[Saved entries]
* * * *
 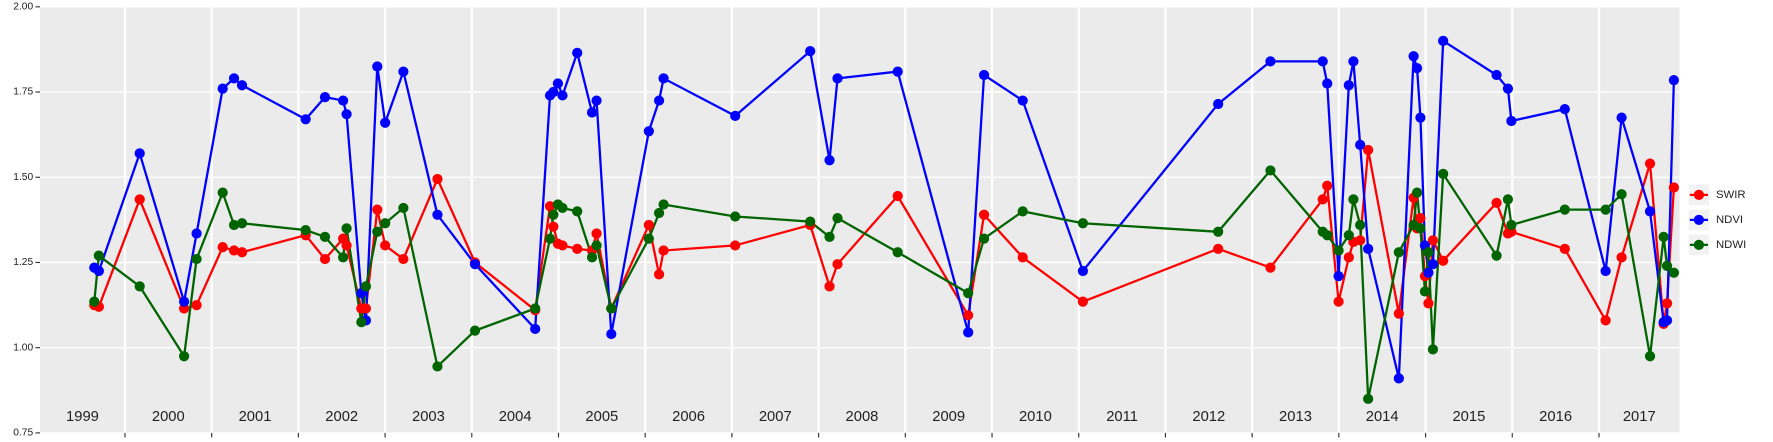 I want to click on year-label: 2005, so click(x=602, y=417).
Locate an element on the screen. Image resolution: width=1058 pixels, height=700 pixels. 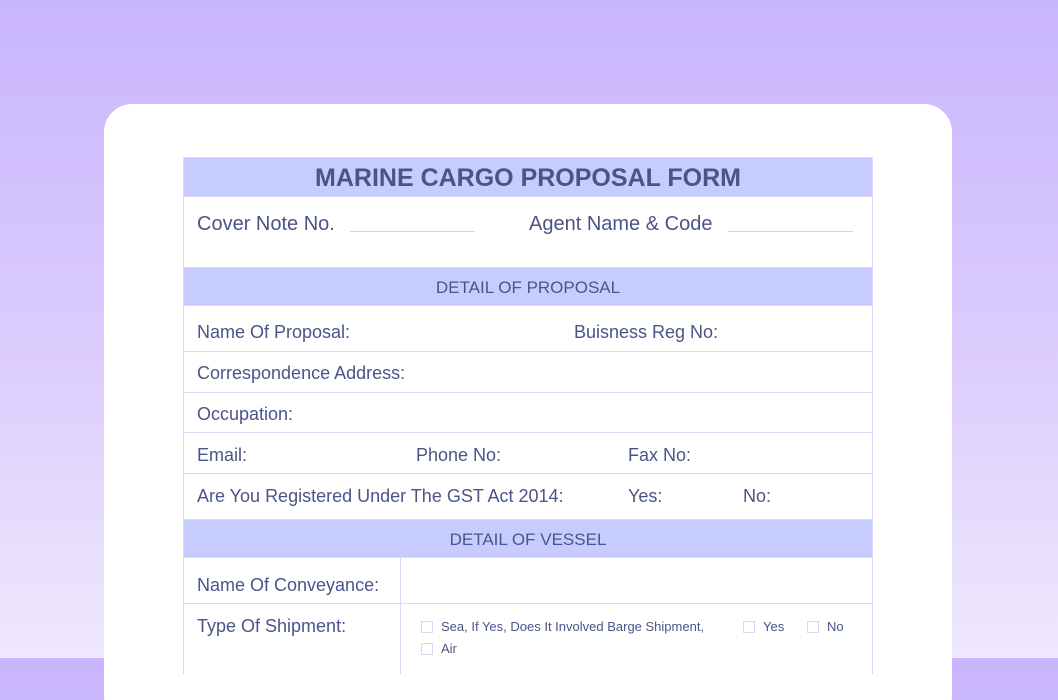
cover-row: Cover Note No. Agent Name & Code is located at coordinates (528, 232).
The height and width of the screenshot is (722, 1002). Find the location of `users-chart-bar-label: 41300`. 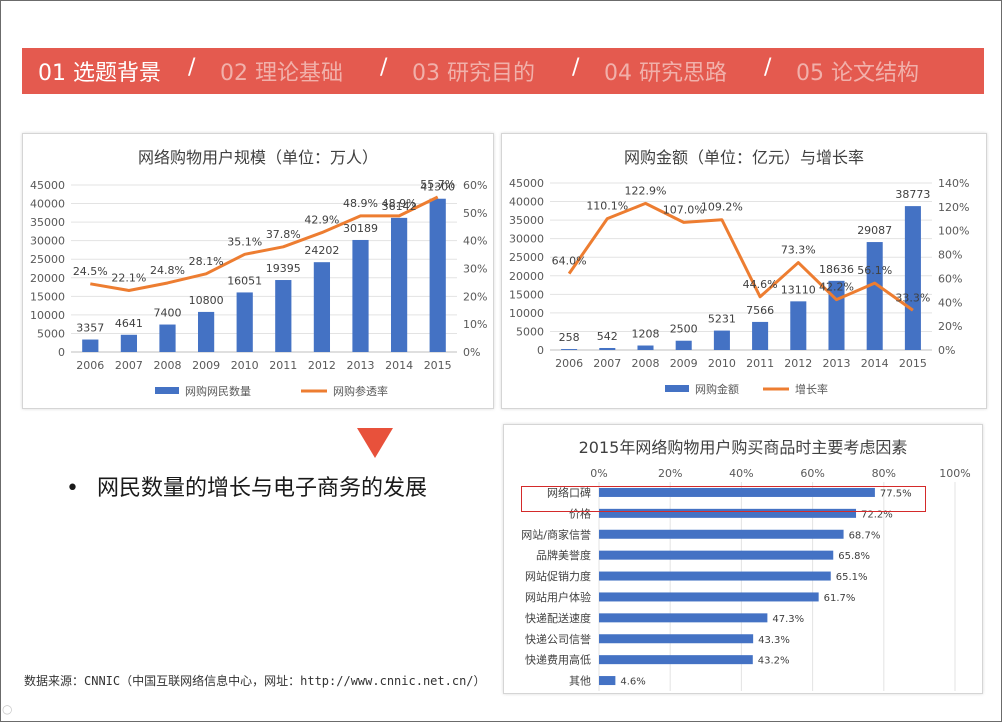

users-chart-bar-label: 41300 is located at coordinates (438, 188).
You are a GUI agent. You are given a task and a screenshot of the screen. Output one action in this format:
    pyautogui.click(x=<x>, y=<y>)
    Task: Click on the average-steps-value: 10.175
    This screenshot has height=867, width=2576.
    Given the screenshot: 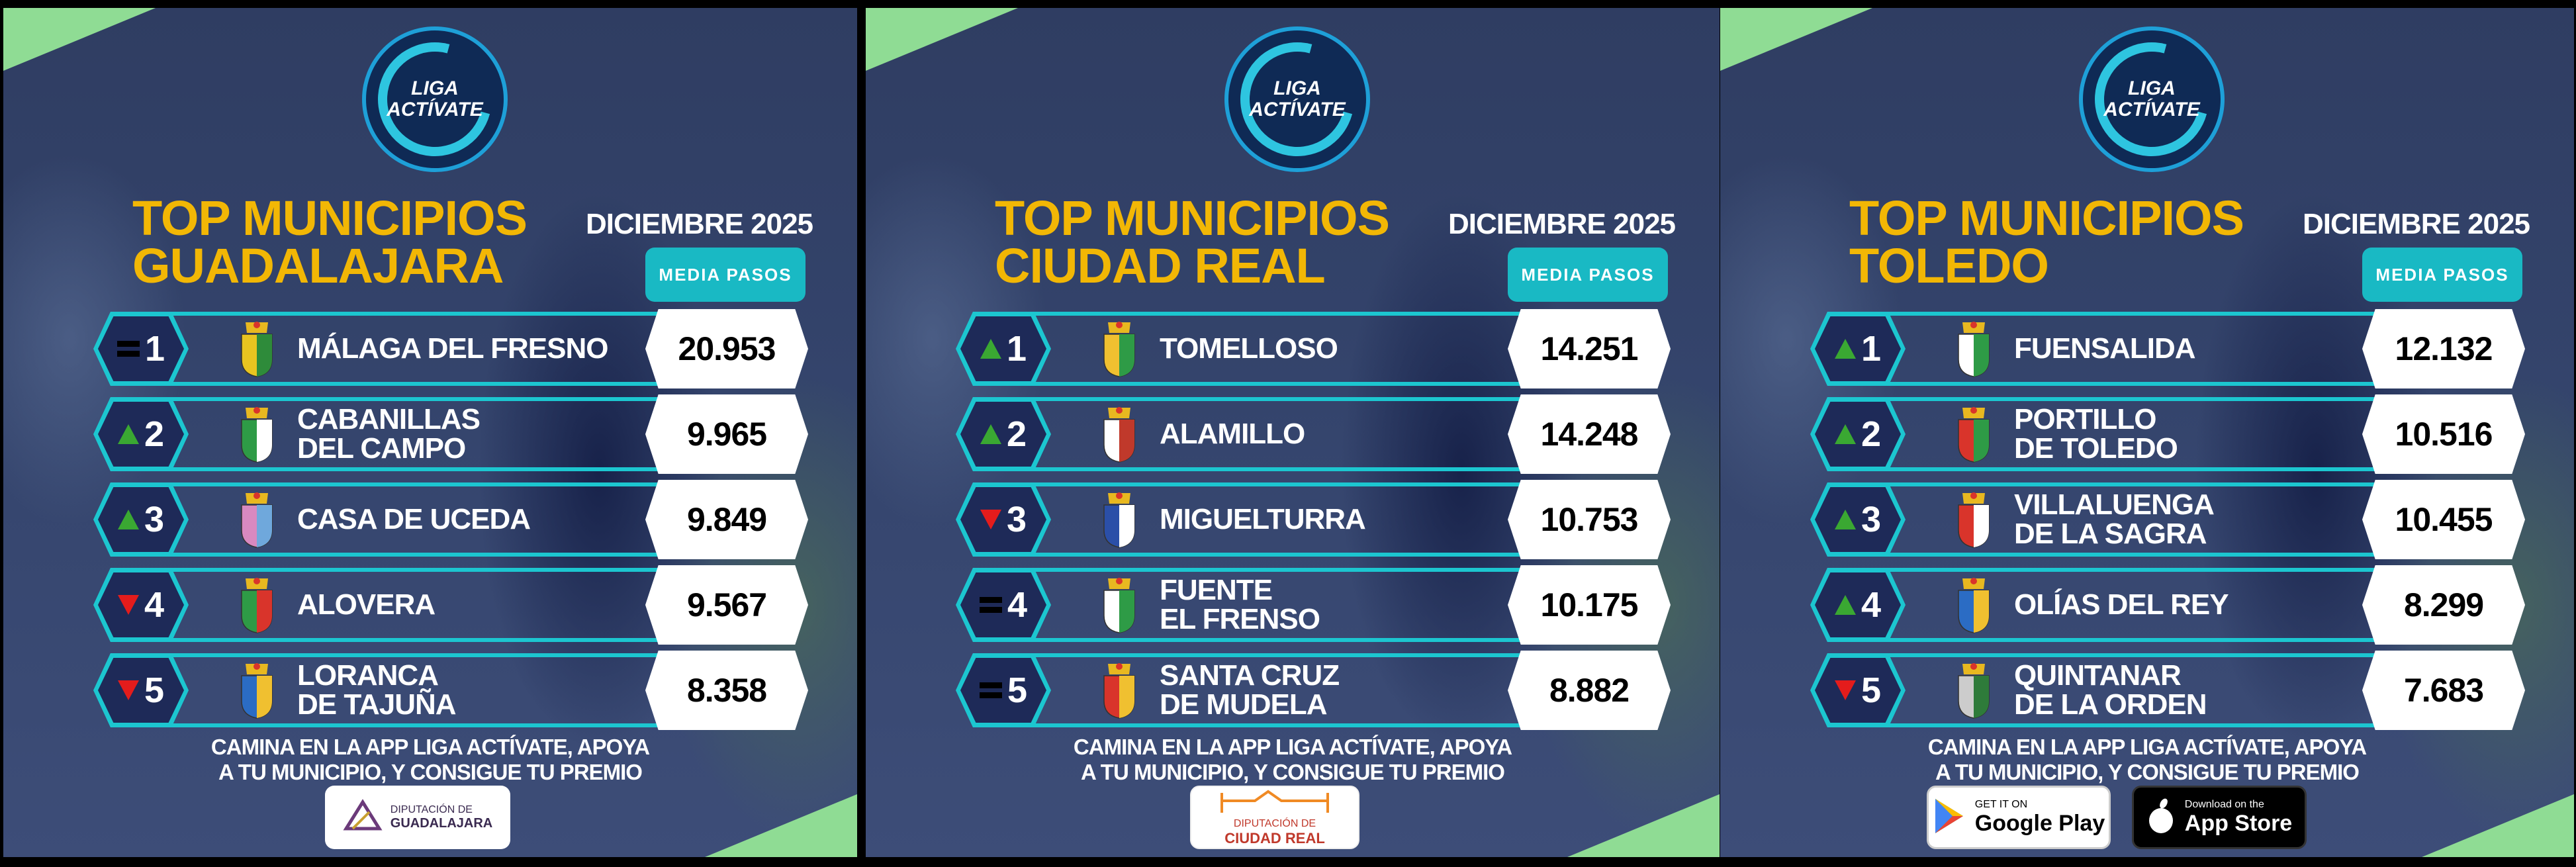 What is the action you would take?
    pyautogui.click(x=1590, y=605)
    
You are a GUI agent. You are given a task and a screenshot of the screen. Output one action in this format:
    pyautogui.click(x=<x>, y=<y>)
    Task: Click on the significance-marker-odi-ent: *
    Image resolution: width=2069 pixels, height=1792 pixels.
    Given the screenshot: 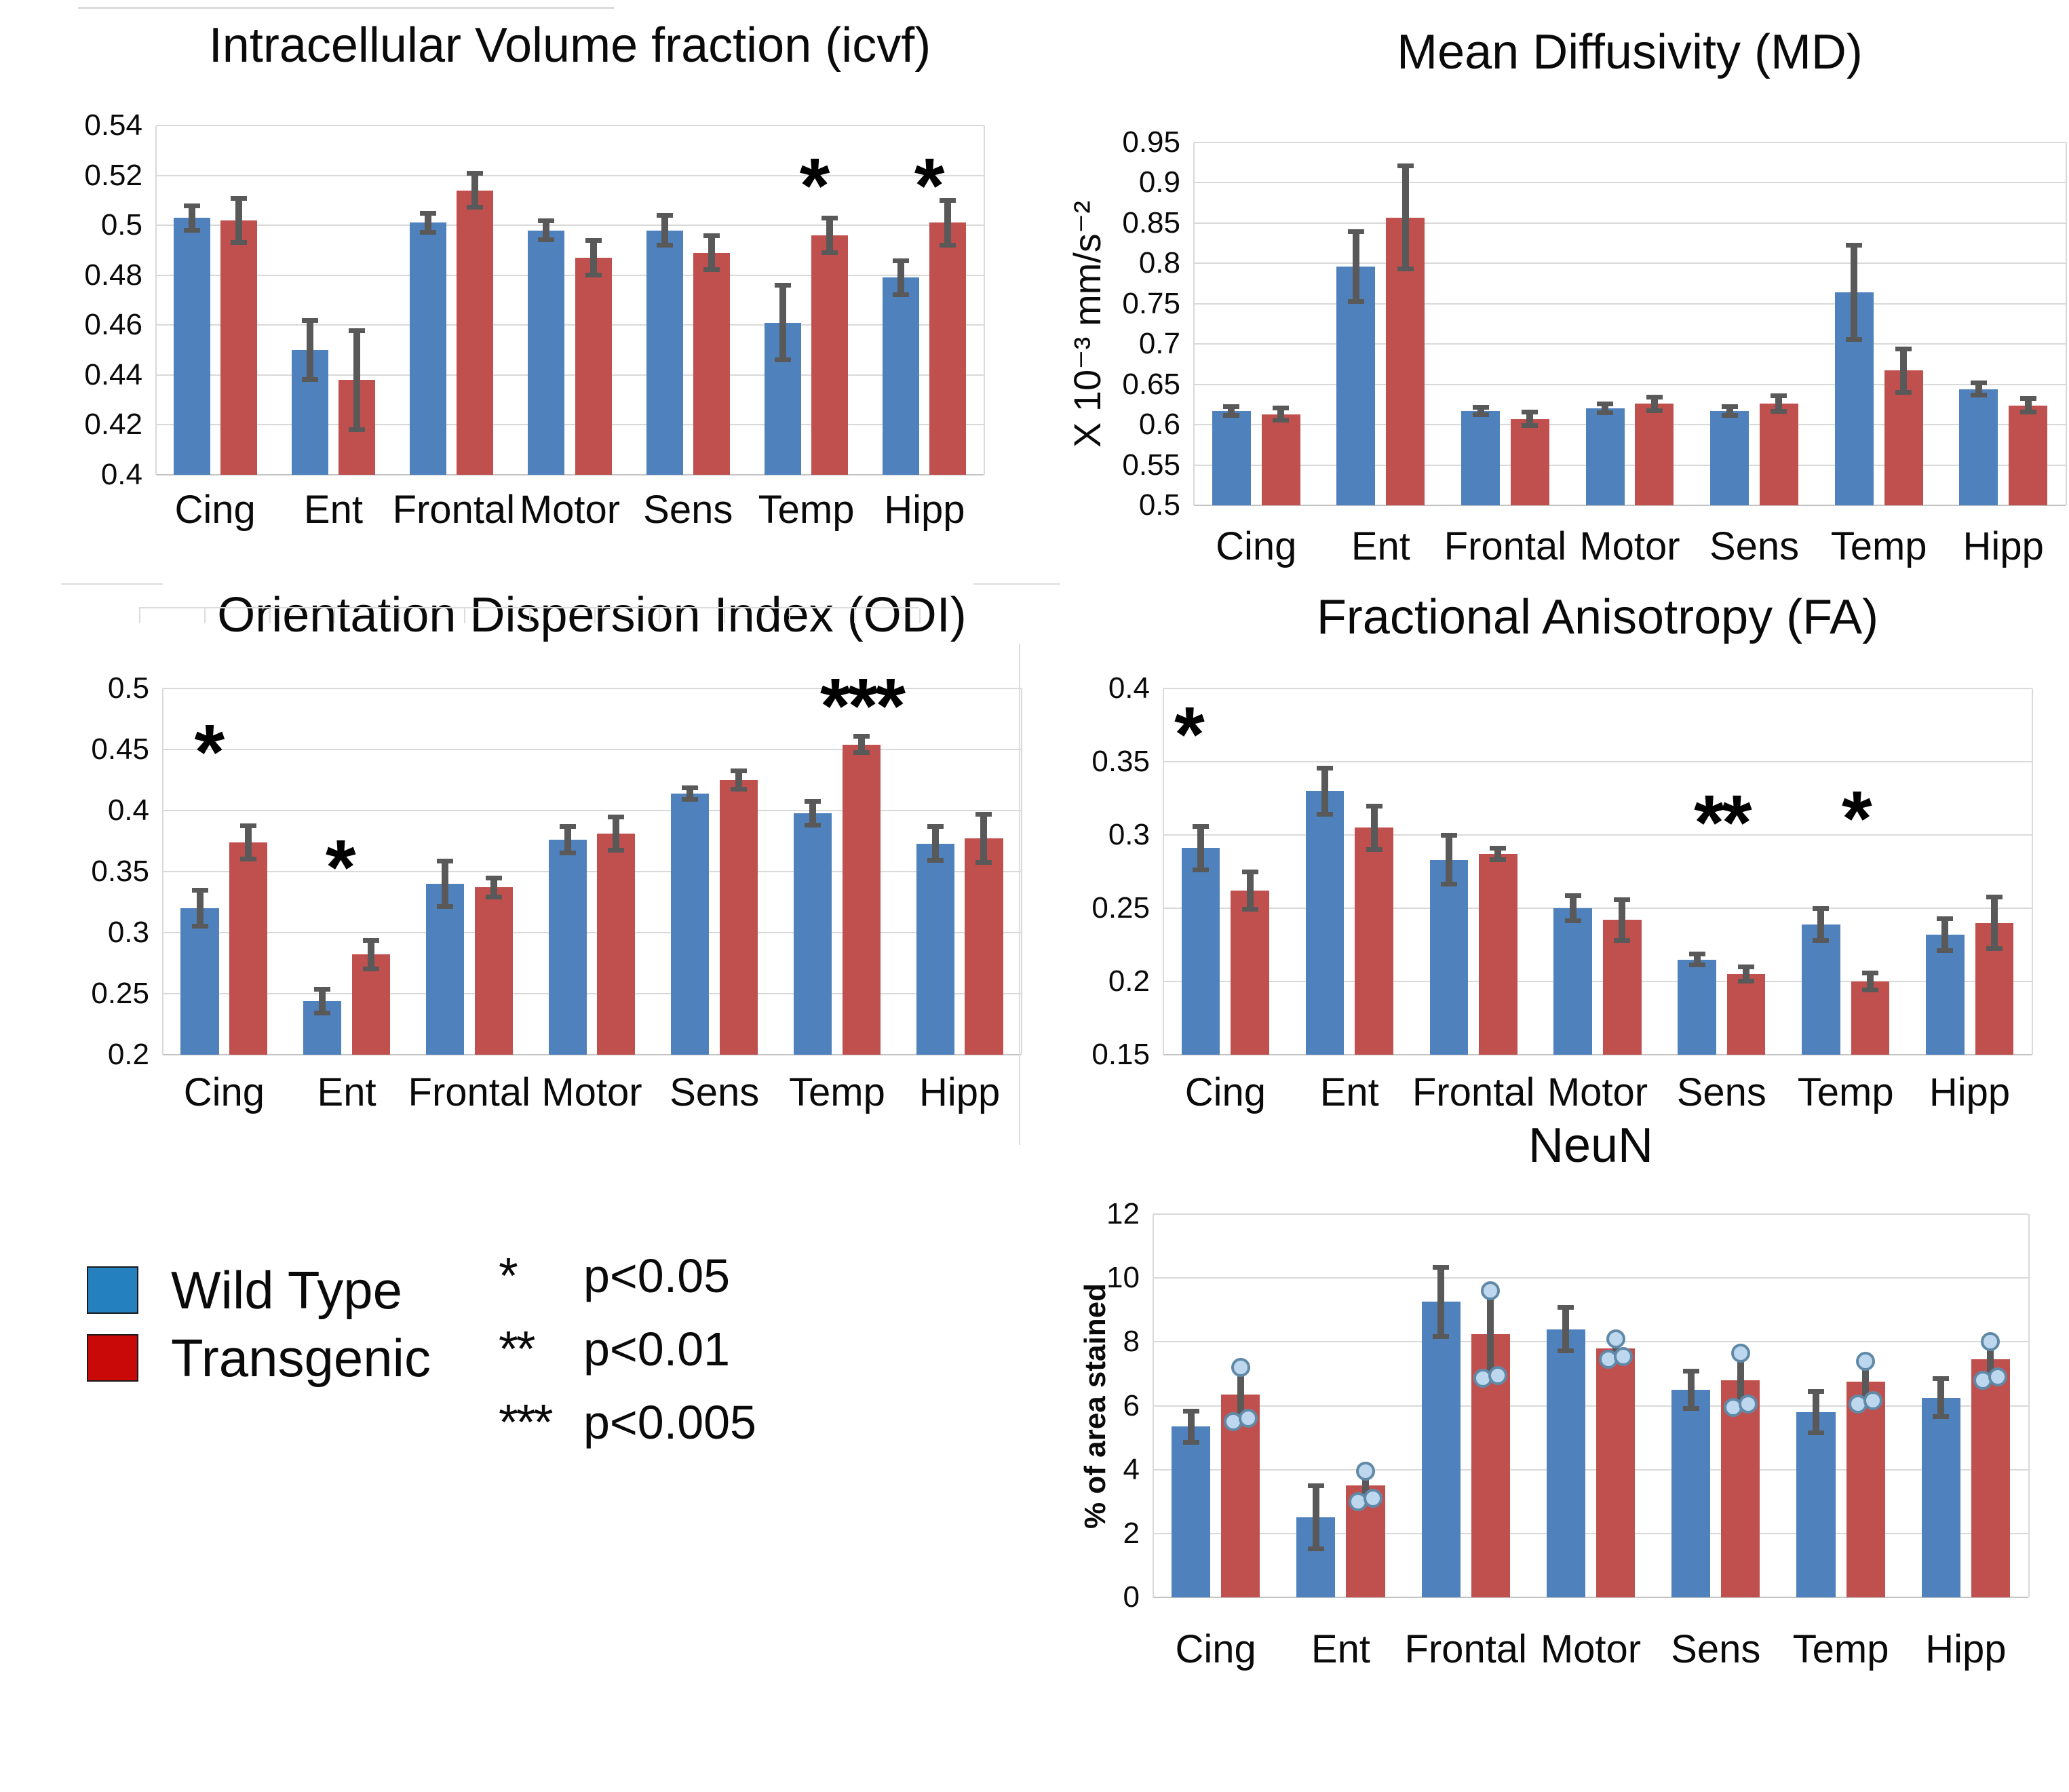 What is the action you would take?
    pyautogui.click(x=340, y=868)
* * * *
* What is being asked: Present the items as a numbered list, from the very start of the items through the line holding "cover-row: Cover Note", both ends included. Skip blank lines and leave the pictures out.

* Result for this task:
1.   I want to click on year-label: 2005, so click(x=602, y=417).
2. Locate an element on the screen. Image resolution: width=1058 pixels, height=700 pixels. 
3. cover-row: Cover Note No. Agent Name & Code is located at coordinates (528, 232).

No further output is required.